Von günstigen Zinsen profitieren – und jetzt für die Zukunft vorsorgen

  • Brexit, Konjunkturschwächen, Handelsstreit: Unsicherheiten halten Zinsen tief
  • EZB und Fed bei ersten Sitzungen eher verhalten
  • Solide finanzieren: Richtige Tilgung hängt auch vom Alter ab

Mirjam Mohr, Vorständin Privatkundengeschäft der Interhyp AG: "So unsicher das neue Jahr politisch und wirtschaftlich gestartet ist, so sicher scheint, dass die Immobilienfinanzierung dank niedriger Zinsen auch in 2019 für viele Menschen erschwinglich bleibt."

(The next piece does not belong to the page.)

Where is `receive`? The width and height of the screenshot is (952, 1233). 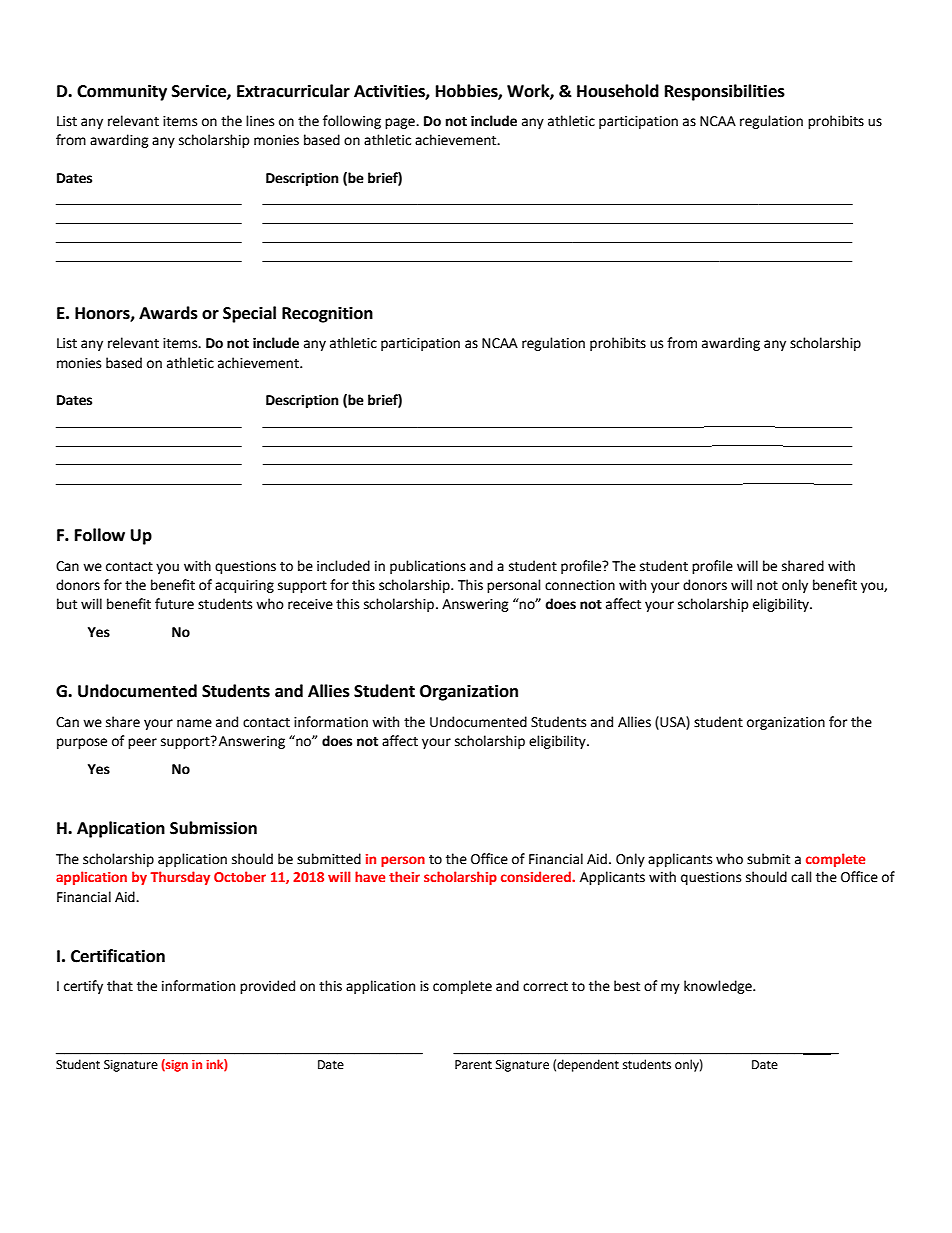 receive is located at coordinates (310, 604).
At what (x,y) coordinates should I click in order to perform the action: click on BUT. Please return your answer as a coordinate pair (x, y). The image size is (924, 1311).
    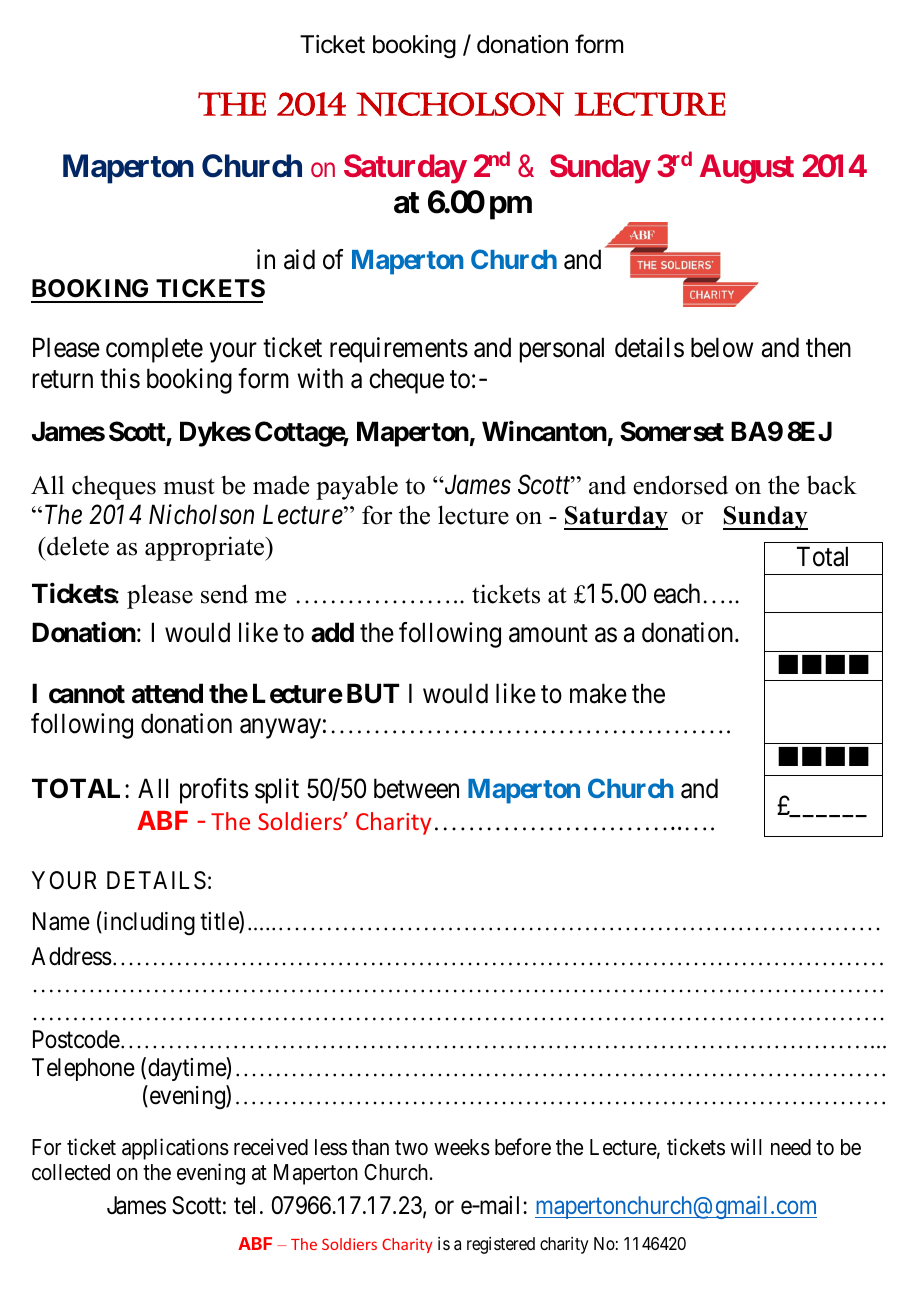
    Looking at the image, I should click on (373, 693).
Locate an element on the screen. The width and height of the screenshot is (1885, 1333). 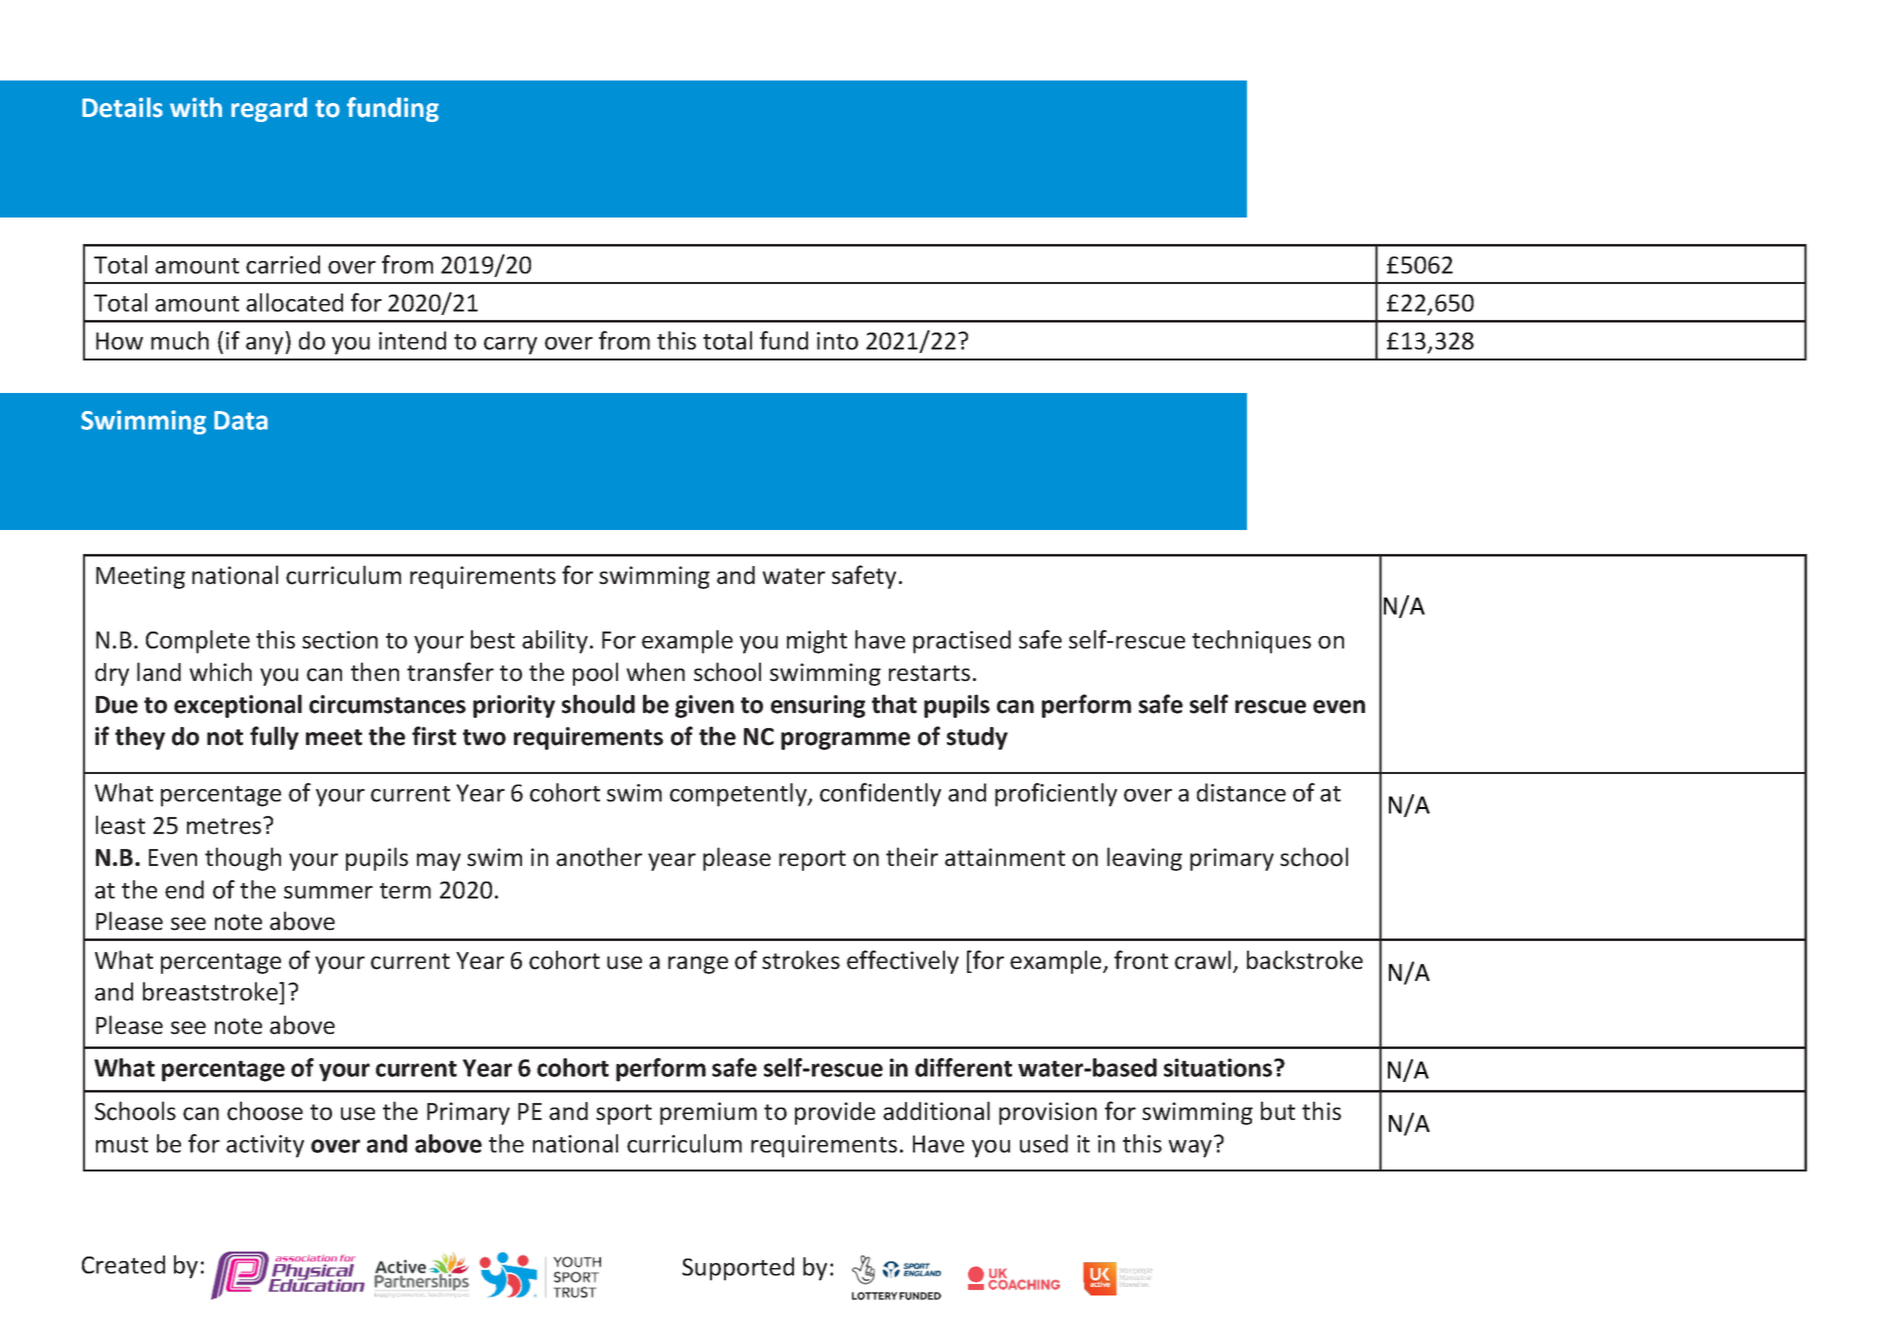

"Das Zinsjahr 2019 ist nahe historischer Tiefststände gestartet. Die Konditionen für zehnjährige Darlehen liegen in vielen Fällen unter 1,3 Prozent. Und fundamental wird sich das im Jahresverlauf aller Voraussicht nach nicht ändern. Das zeigt auch unsere Expertenumfrage: Waren im Dezember noch alle befragten Experten von leicht steigenden Zinsen im Jahresverlauf ausgegangen, so halten nun auch einige Analysten mittel- bis langfristig gleichbleibende Zinsen für realistisch - mit Blick auf politische und konjunkturelle Unsicherheiten. Während Sparer und Wirtschaftslenker den Zinsausblick überwiegend kritisch sehen dürften, bleiben Immobilieninteressenten mit Finanzierungsbedarf vorerst Profiteure der Situation - zumindest, wenn sie ein geeignetes Objekt finden und das Zinstief als Fundament einer soliden Finanzierung nutzen."

Zinstrend Februar 2019

"Damit es für Immobilienkäufer in Zeiten höherer Zinsen kein teures Erwachen gibt, gilt es, schon bei Abschluss der Finanzierung die Weichen für eine spätere Schuldenfreiheit zu stellen. Wichtig zu wissen: Je früher die Schuldenfreiheit erreicht werden soll, desto höher sollte die Tilgung sein. Wer seinen Kredit bis zum Renteneintritt abbezahlen will, sollte die Tilgung entsprechend anpassen, wie ein Rechenbeispiel zeigt. Während der junge Single im Alter von 25 Jahren ein 200.000-Euro Darlehen mit einer rund zweiprozentigen Tilgung und einer 535-Euro-Rate bis zum 65. Lebensjahr abbezahlen kann (bei gleichbleibenden Zinsen), muss ein 45-jähriger Anschlussfinanzierer mit etwa 4,4 Prozent tilgen und monatlich 947 Euro aufbringen, damit er bis zum 65. Lebensjahr schuldenfrei wäre."

Zins- und Marktumfeld

Zwar hat die Europäische Zentralbank (EZB) in 2018 versucht, eine Normalisierung der Geldpolitik in die Wege zu leiten. Die erste Notenbanksitzung im Januar offenbarte jedoch, dass die in 2019 angepeilte Zinswende auf 2020 verschoben werden könnte. Auch die US-Notenbank äußerte sich bei der letzten Sitzung deutlich vorsichtiger als noch im letzten Jahr und signalisiert eine Zinspause.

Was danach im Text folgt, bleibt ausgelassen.